Validate the active context’s configuration and project layout. Core checks include: required context fields, compose project presence, context file accessibility, override symlink, and Docker socket access. If the active context’s plugin registers a validate handler, plugin-specific checks (e.g. Drupal rootfs path, component state consistency) are also run and merged into the report. All flags not consumed by sitectl itself are forwarded to the plugin’s validate handler, allowing plugin-specific flags such as --drupal-rootfs. Exits non-zero if any check fails.
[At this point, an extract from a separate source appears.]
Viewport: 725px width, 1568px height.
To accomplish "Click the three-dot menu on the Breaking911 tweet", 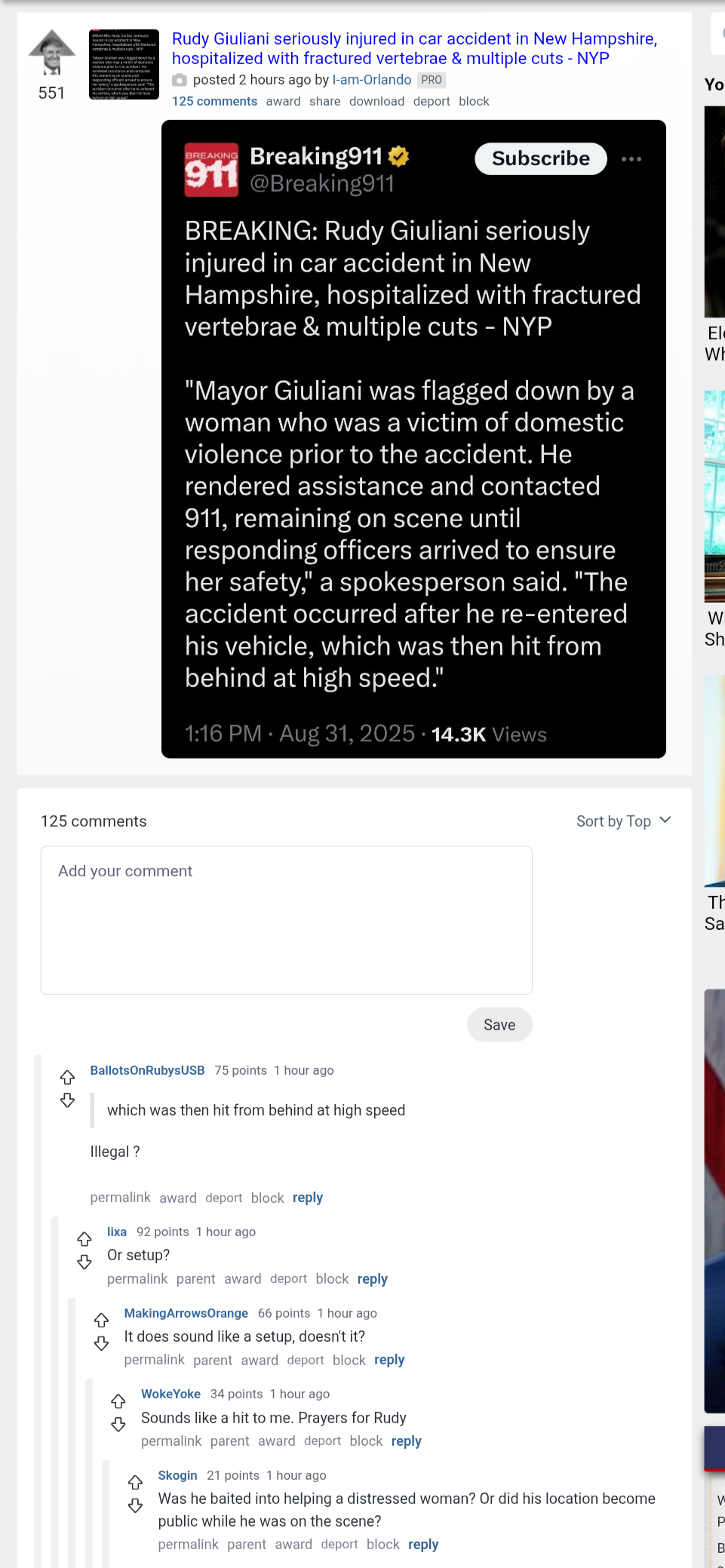I will click(631, 159).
Examples: sitectl validate sitectl validate --format table sitectl validate --drupal-rootfs drupal/rootfs
sitectl validate [flags]

Output formats

The --format flag controls how the report is rendered:
FormatDescription
sectionHuman-readable sections (default)
tableCompact table
jsonMachine-readable JSON
yamlMachine-readable YAML

When to run it

  • After sitectl config set-context to verify the new context is wired correctly.
  • Before deploying to confirm component state is consistent.
  • When sitectl compose up fails with an unexpected error — validate often points to the root cause.

Plugin validators

If the active context’s plugin registers a validate handler, its checks are merged automatically into the same report. For the ISLE plugin this includes: Drupal rootfs path, Traefik configuration, and per-component drift state. Plugin-specific flags (e.g. --drupal-rootfs) are passed through to the plugin’s validator unchanged.